Large-scale contamination of microbial isolate genomes by Illumina PhiX control
© Mukherjee et al.; licensee BioMed Central. 2015
Received: 21 November 2014
Accepted: 29 January 2015
Published: 30 March 2015
With the rapid growth and development of sequencing technologies, genomes have become the new go-to for exploring solutions to some of the world’s biggest challenges such as searching for alternative energy sources and exploration of genomic dark matter. However, progress in sequencing has been accompanied by its share of errors that can occur during template or library preparation, sequencing, imaging or data analysis. In this study we screened over 18,000 publicly available microbial isolate genome sequences in the Integrated Microbial Genomes database and identified more than 1000 genomes that are contaminated with PhiX, a control frequently used during Illumina sequencing runs. Approximately 10% of these genomes have been published in literature and 129 contaminated genomes were sequenced under the Human Microbiome Project. Raw sequence reads are prone to contamination from various sources and are usually eliminated during downstream quality control steps. Detection of PhiX contaminated genomes indicates a lapse in either the application or effectiveness of proper quality control measures. The presence of PhiX contamination in several publicly available isolate genomes can result in additional errors when such data are used in comparative genomics analyses. Such contamination of public databases have far-reaching consequences in the form of erroneous data interpretation and analyses, and necessitates better measures to proofread raw sequences before releasing them to the broader scientific community.

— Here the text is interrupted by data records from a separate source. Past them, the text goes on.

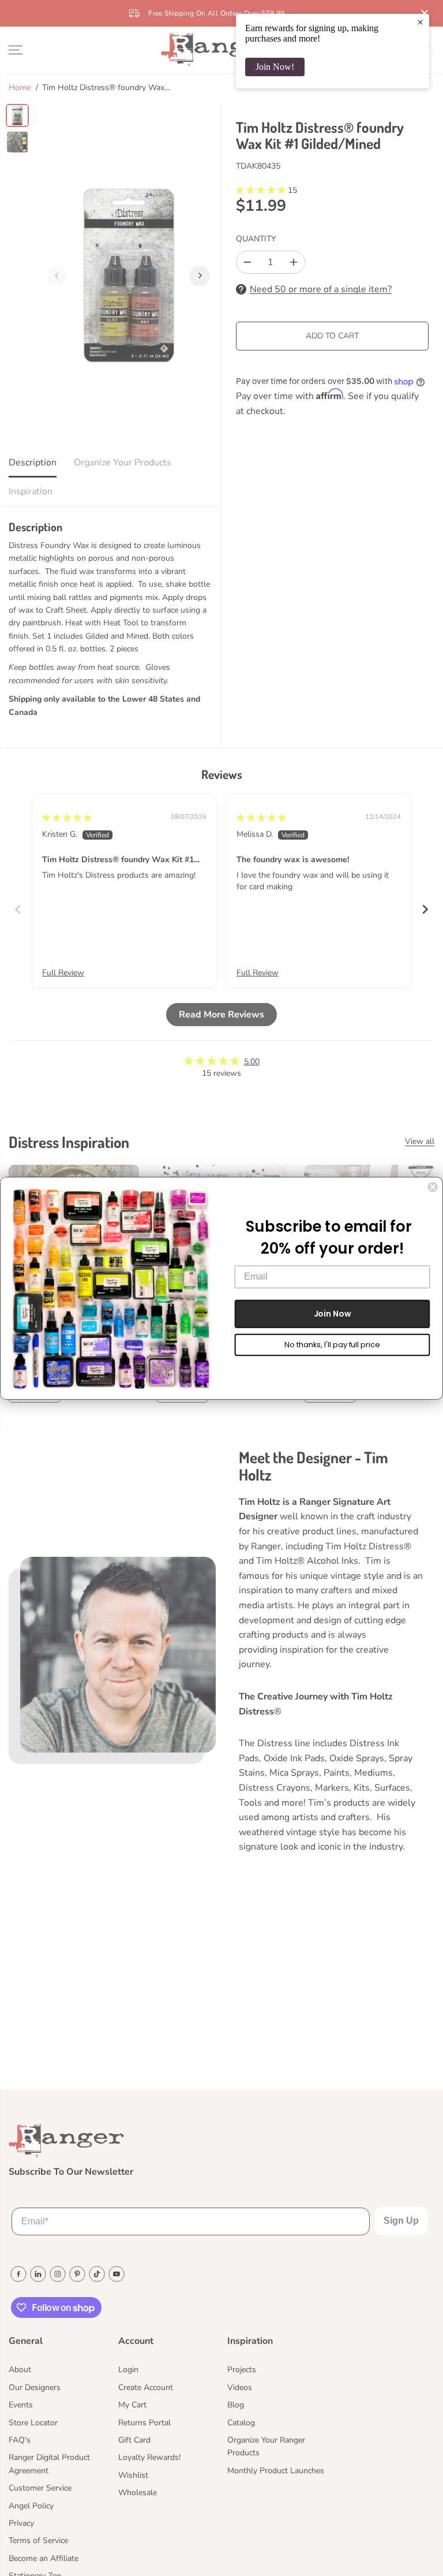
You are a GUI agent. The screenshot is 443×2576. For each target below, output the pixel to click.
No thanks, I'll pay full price (332, 1344)
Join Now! (275, 67)
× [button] (420, 22)
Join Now (332, 1313)
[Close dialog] (432, 1186)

KeywordsNext-generation sequencing PhiX Contamination Comparative genomics
The ability to produce large numbers of high-quality, low-cost reads has revolutionized the field of microbiology [1–3]. Starting from a meager 1575 registered projects in September 2005, there has been a steady increase in the number of sequencing projects according to the Genomes OnLine Database . As of November 17th 2014, there were 41,553 bacterial and archaeal isolate genome sequencing projects reported in GOLD [4, 5]. This explosion of genome sequencing projects especially during the last 5 years has been largely catalyzed by the development of several next-generation sequencing platforms offering rapid and accurate genome information at a low cost. Among the different NGS technologies available commercially, the sequencing by synthesis technology  championed by Illumina  is the most widely used.

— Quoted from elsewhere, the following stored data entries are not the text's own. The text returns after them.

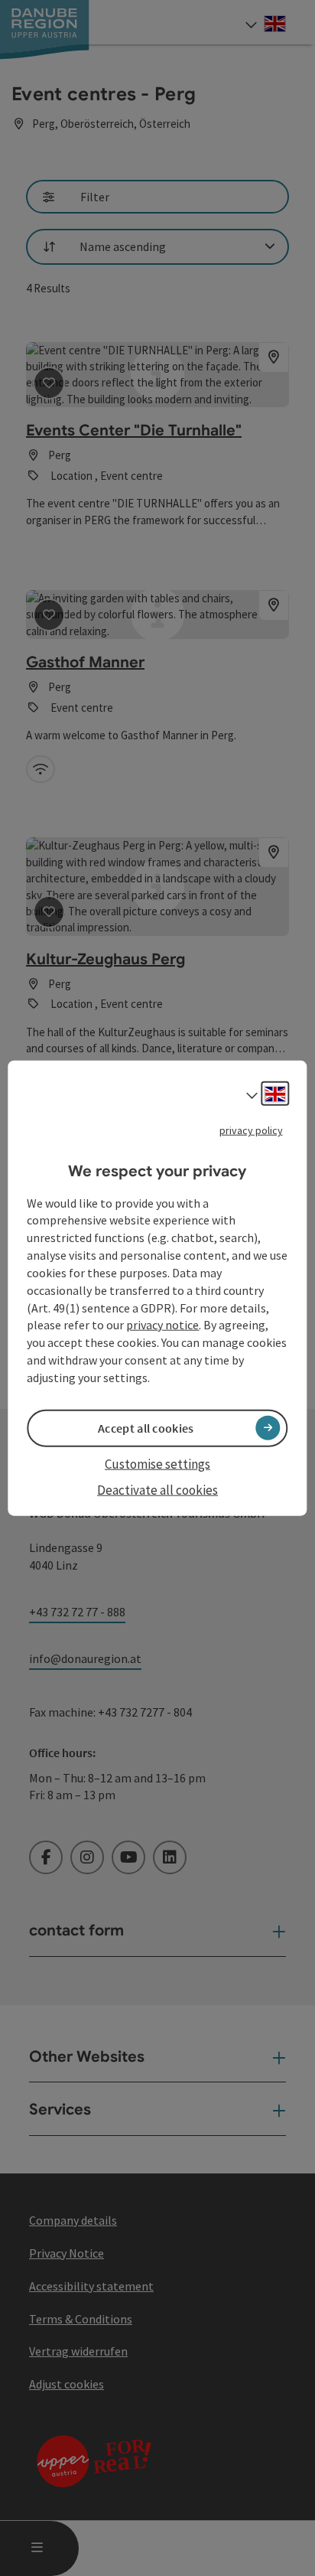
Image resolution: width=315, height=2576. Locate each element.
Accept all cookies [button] (145, 1428)
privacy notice (162, 1324)
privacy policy (251, 1130)
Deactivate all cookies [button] (157, 1490)
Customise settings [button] (157, 1464)
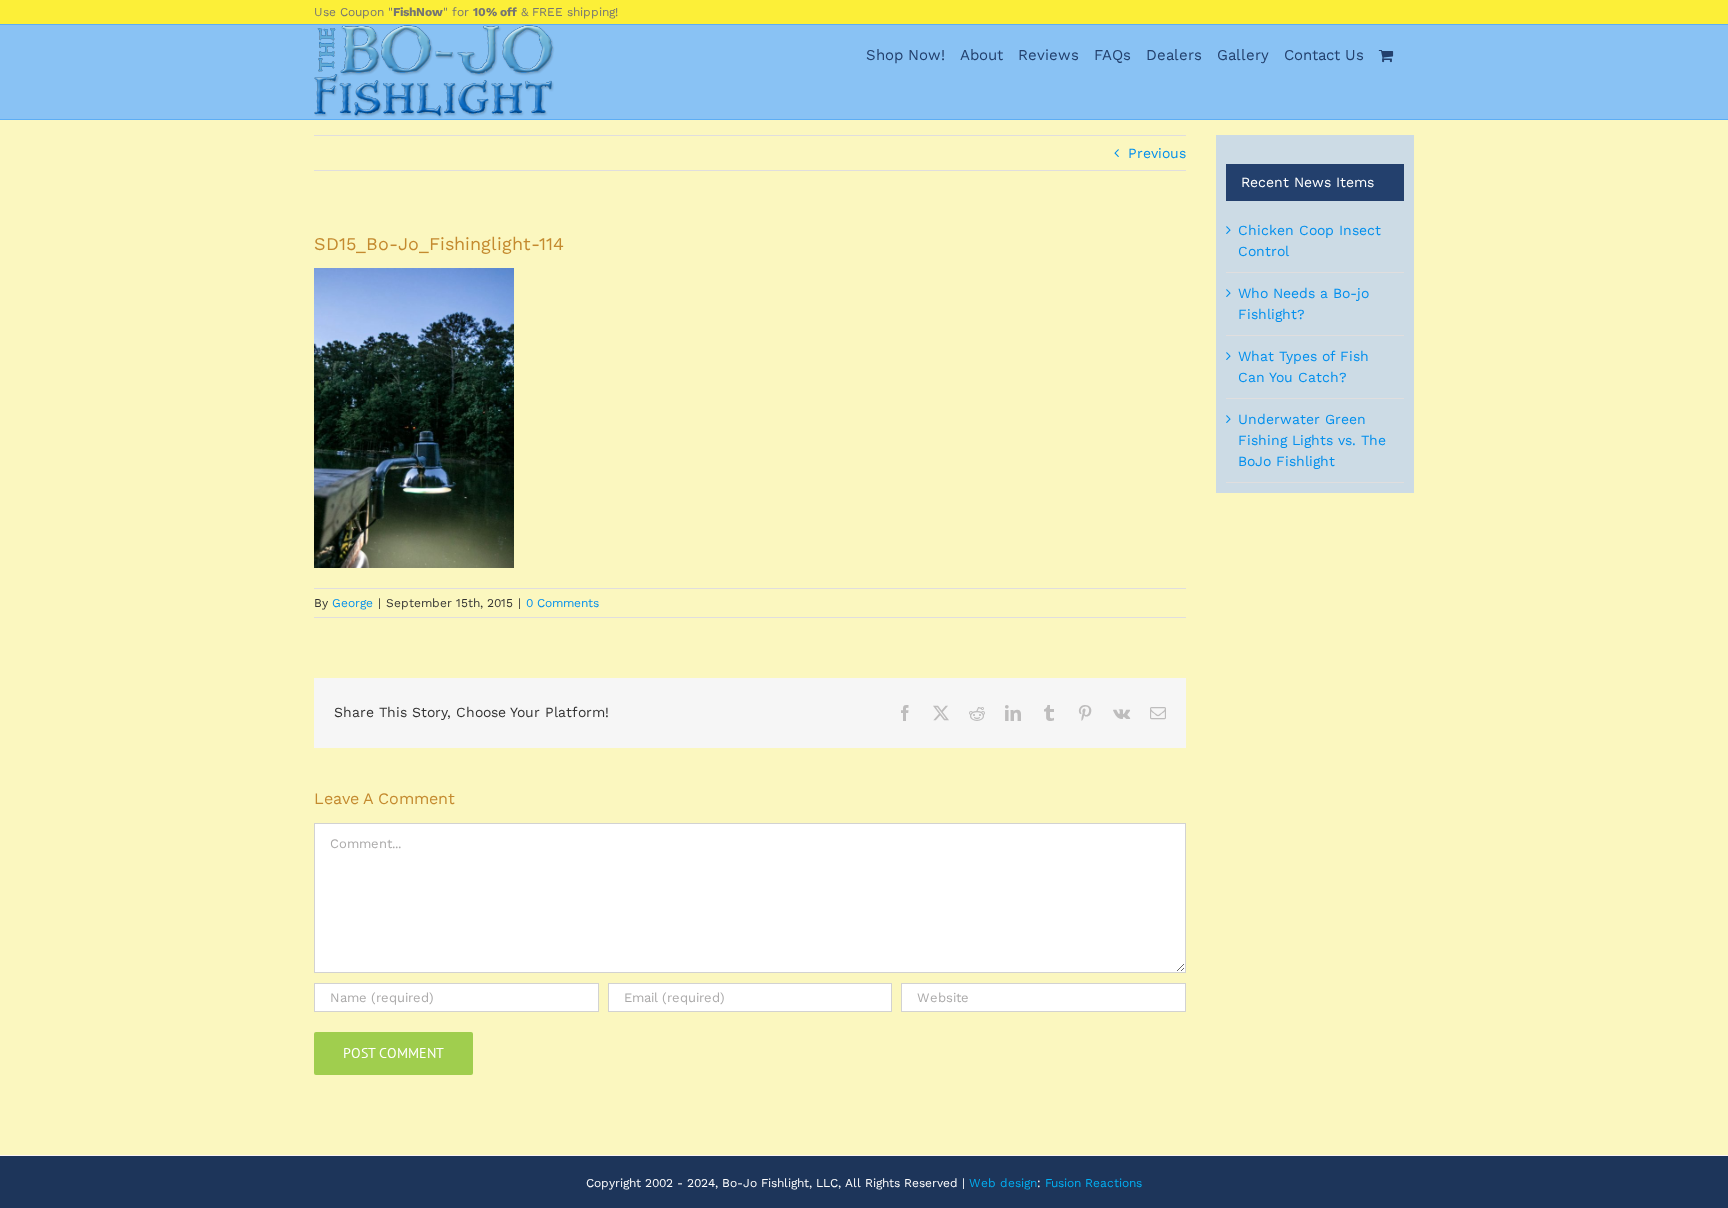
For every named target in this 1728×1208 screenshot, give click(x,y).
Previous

Despite its high accuracy, the Illumina sequencing platform does come with its share of challenges  that need to be addressed by the users of this technology. One such challenge is the protocol in which PhiX is used as a quality and calibration control for sequencing runs. PhiX is an icosahedral, nontailed bacteriophage with a single-stranded DNA. It has a tiny genome with 5386 nucleotides and was the first DNA genome to be sequenced by Fred Sanger . Due to its small, well-defined genome sequence, PhiX has been commonly used as a control for Illumina sequencing runs. For the majority of its library preparations Illumina recommends using PhiX at a low concentration of 1%, which can be raised up to 40% for low diversity samples. Depending on the concentration of PhiX used, it can be spiked in the same lane along with the sample or used as a separate lane. Addition of PhiX as a sequencing control necessitates subsequent quality control steps to remove the sequences such that they do not get integrated as part of the target genome.

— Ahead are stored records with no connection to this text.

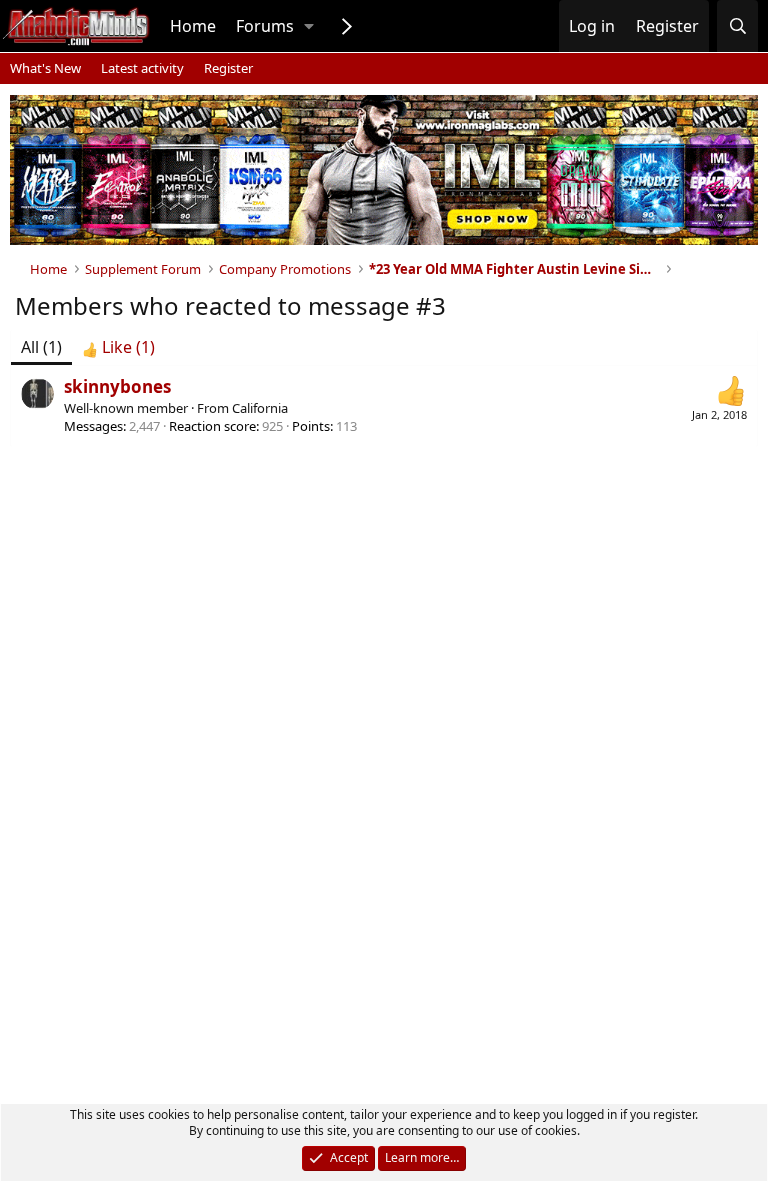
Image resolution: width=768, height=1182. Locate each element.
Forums (265, 26)
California (260, 408)
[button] (309, 26)
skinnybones (117, 386)
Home (193, 26)
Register (228, 68)
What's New (45, 68)
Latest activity (142, 68)
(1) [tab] (41, 347)
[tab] (118, 347)
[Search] (737, 26)
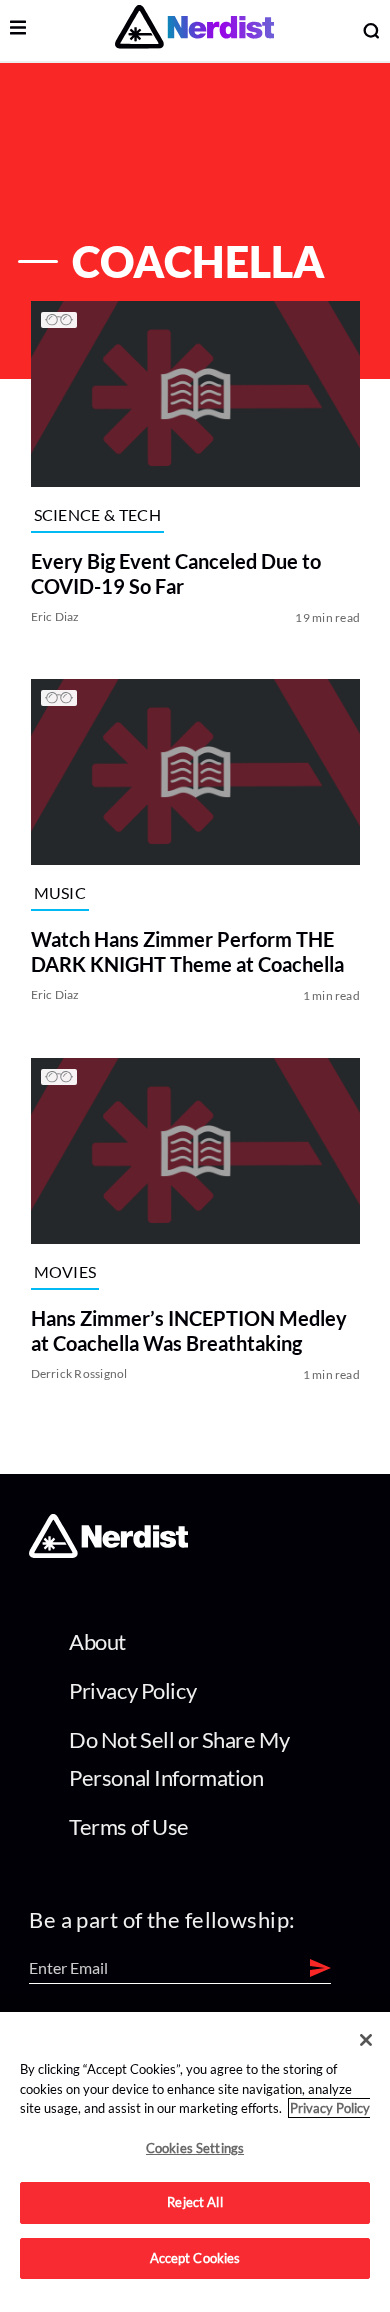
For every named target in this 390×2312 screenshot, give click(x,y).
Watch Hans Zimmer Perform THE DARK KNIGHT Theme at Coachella (186, 952)
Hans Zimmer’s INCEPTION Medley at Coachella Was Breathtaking (188, 1330)
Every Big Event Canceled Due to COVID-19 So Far (175, 573)
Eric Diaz (54, 616)
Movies (64, 1271)
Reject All (194, 2202)
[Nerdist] (194, 30)
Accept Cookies (195, 2258)
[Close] (366, 2040)
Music (59, 892)
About (97, 1641)
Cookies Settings (195, 2148)
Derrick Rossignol (78, 1373)
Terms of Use (129, 1826)
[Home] (108, 1552)
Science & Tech (96, 514)
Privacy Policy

Here, we identify and catalog more than 1000 genomes in public databases (i.e. Genbank) that are contaminated with PhiX sequences and the approximately 10% of the genomes that are published in literature. In an era where sequencing data is growing exponentially along with the need to rapidly churn out novel sequences, our report serves as a reminder that it is equally important to develop effective downstream screening and quality control measures to prevent large-scale contamination of public databases. Since preliminary analyses of initial draft sequences lead to formulation of key scientific questions, contamination can result in misinterpretation of data and drawing of erroneous biological conclusions.
We screened the current list of isolate microbial genomes in the Integrated Microbial Genomes (IMG v 4.0)  against the PhiX genome. The nucleotide sequence of each query genome was compared against PhiX using NCBI-BLASTn  and hits above a percent identity of 90% and e-value of 0.01 were retained. A hit was flagged as being contaminated with PhiX sequences if its total length was at least 80% of the length of the contig.
Summary of genomes and their corresponding scaffolds contaminated with PhiX sequences
Number of Genomes
Number of contaminated scaffolds/genome
Average contaminated sequence length (bp)/ scaffold
Average contaminated sequence length (bp)/ genome
The presence of PhiX sequences within individual genomes first attracted our attention while manually curating a small number of isolate genomes. Initially thought of as an exciting biological phenomenon or the result of horizontal gene transfer, after careful analyses, these scaffolds turned out to be nothing but sequencing artifacts. Sequencing centers generate massive amounts of data, which calls for strict quality control measures. The sheer volume of data being generated on a daily basis necessitates well-defined, automatic quality control protocols at source. Contaminated sequences once released to public databases typically trace thousands of analysis routes and can add to error propagation and incorrect hypotheses . Thus, it is extremely important to detect contaminated sequences at the source and prevent them from affecting subsequent downstream analyses.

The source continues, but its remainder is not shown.